**KUTIPAN HALAMAN:**
• • • • •

Baca berita tanpa iklan. Gabung Kompas.com+

Haji Lauk dari Waduk Cirata

Kompas.com - 29/04/2011, 11:12 WIB

BANDUNG, KOMPAS.com — Para petani pembudidaya ikan di Kampung Ciloa, Desa Margaluyu, Kecamatan Cipeundeuy, Kabupaten Bandung Barat, terlambat sadar bahwa pepatah kuno bersatu kita teguh bercerai bakal runtuh itu tak luntur oleh waktu atau lekang oleh zaman.

Kesadaran itu muncul ketika mereka mengangkat H Iim Misbah (56) sebagai Ketua Kelompok Pembudidaya Ikan Nila (Pokdakan) ”Doa Ibu” di kolam jaring apung (KJA) Waduk Cirata tahun 2005 lalu. Lewat kesadaran tersebut, paling tidak usaha kelompok ini mampu bertahan dalam situasi sulit yang sering menjepit mereka di tengah waduk.

Misalnya, ketika terjadi upwelling (arus bawah waduk naik ke atas dan mematikan seluruh ikan), masing-masing petani hanya bisa gigit jari. Setelah berkelompok, saat pembudidaya tersebut terkena musibah, mereka dapat ”bantuan” Rp 5 juta dari kelompok. Uang itu adalah dana cadangan kelompok yang dikumpulkan pada saat mereka panen ikan.

Tentu saja dana pengganti modal kerja untuk pembelian benih dan pakan ikan itu harus dikembalikan dalam jangka waktu dua tahun. ”Alhamdulillah, mereka selalu taat membayar kewajibannya, sebab tahu bahwa uang itu milik bersama,” ujar Iim.

Keuntungan lain bernaung di bawah kelompok, yakni bisa membeli pakan lebih murah. Karena mereka bersama-sama berhimpun, pakan yang dibeli dengan sendirinya dalam jumlah banyak sehingga harganya lebih murah. Jika harga untuk perorangan Rp 5.735 per kg, untuk kelompok hanya Rp 5.620 per kg.

Beda harga pakan yang Rp 115 per kg sangat berarti jika dihitung dengan kebutuhan kelompok yang mencapai ratusan ton setiap bulannya. Kalau 10 ton per hari saja, berarti penghematan usaha hampir Rp 35 juta setiap bulannya.

Diangkatnya bapak beranak tiga ini menjadi ketua kelompok atas keinginan bersama para pembudidaya ikan. Mereka melihat usaha Iim bertahan stabil cukup lama dan mampu melewati gelombang pasang surut usaha budidaya ikan yang rentan terhadap cuaca dan fluktuasi harga.

• • • • •

**CATATAN YANG DIBERIKAN:**
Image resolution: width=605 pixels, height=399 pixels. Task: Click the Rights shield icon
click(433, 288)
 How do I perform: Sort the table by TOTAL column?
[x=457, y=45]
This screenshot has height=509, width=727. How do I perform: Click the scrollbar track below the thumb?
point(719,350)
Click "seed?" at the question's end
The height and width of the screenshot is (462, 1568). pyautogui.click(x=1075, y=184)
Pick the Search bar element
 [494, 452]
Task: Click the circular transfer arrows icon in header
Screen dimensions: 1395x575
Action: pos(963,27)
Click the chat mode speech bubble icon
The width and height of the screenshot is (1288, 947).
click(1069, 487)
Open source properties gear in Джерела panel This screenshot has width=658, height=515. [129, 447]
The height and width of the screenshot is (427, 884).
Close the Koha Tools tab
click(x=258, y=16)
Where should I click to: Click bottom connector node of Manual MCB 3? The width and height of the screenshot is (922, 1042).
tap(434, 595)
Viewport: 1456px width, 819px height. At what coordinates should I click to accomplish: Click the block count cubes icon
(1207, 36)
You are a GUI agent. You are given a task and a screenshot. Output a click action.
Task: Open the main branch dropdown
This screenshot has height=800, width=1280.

• • • • •

**SOAL LATIHAN:**
A. Sajikan baris-baris catatan yang dimulai dari baris yang memuat "Open source properties" dan berakhir pada baris terakhir catatan sebagai tabel Markdown dengan kolom No dan Isi Baris. Jangan sertakan baris kosong.
B. Lanjutkan artikel tentang kelompok pembudidaya ikan di Waduk Cirata dari titik terakhirnya.
Artikel dan catatan di atas tidak saling berkaitan.

**DAFTAR JAWABAN:**
A.
| No | Isi Baris |
|---|---|
| 1 | Open source properties gear in Джерела panel This screenshot has width=658, height=515. [129, 447] |
| 2 | The height and width of the screenshot is (427, 884). |
| 3 | Close the Koha Tools tab |
| 4 | click(x=258, y=16) |
| 5 | Where should I click to: Click bottom connector node of Manual MCB 3? The width and height of the screenshot is (922, 1042). |
| 6 | tap(434, 595) |
| 7 | Viewport: 1456px width, 819px height. At what coordinates should I click to accomplish: Click the block count cubes icon |
| 8 | (1207, 36) |
| 9 | You are a GUI agent. You are given a task and a screenshot. Output a click action. |
| 10 | Task: Open the main branch dropdown |
| 11 | This screenshot has height=800, width=1280. |

B.
Ia juga merupakan nasabah bank paling lama bertahan dari terpaan nonperforming loan alias kredit macet yang sering dialami pembudidaya ikan. ”Kami mendapat pinjaman dari bank sekitar Rp 500 juta atas jaminan pribadi H Iim,” ujar Asep Sulaeman (35), anggota sekaligus Sekretaris Pokdakan.

Bank pun mendapat jaminan karena Iim menerapkan pola tanggung renteng, jika anggota kelompok telat bayar cicilan utang. Penggunaan uang oleh anggota juga dikontrol pengurus kelompok. ”Tidak ada anggota yang menggunakan uang untuk beli sepeda motor atau bangun rumah. Sebab modal kerja ini khusus untuk memodali ikan,” ungkap Asep.

Kini, Iim memimpin langsung pengelolaan usaha 23 anggota kelompok pembudidaya dengan 225 petak KJA. Satu petak KJA modalnya sekitar Rp 15 juta. Jadi total investasi kelompok ini hampir Rp 3,4 miliar. Ini belum termasuk investasi 17 mesin alcon (penyedot air) kolam yang diperlukan untuk menggerakan air kolam ketika terancam upwelling.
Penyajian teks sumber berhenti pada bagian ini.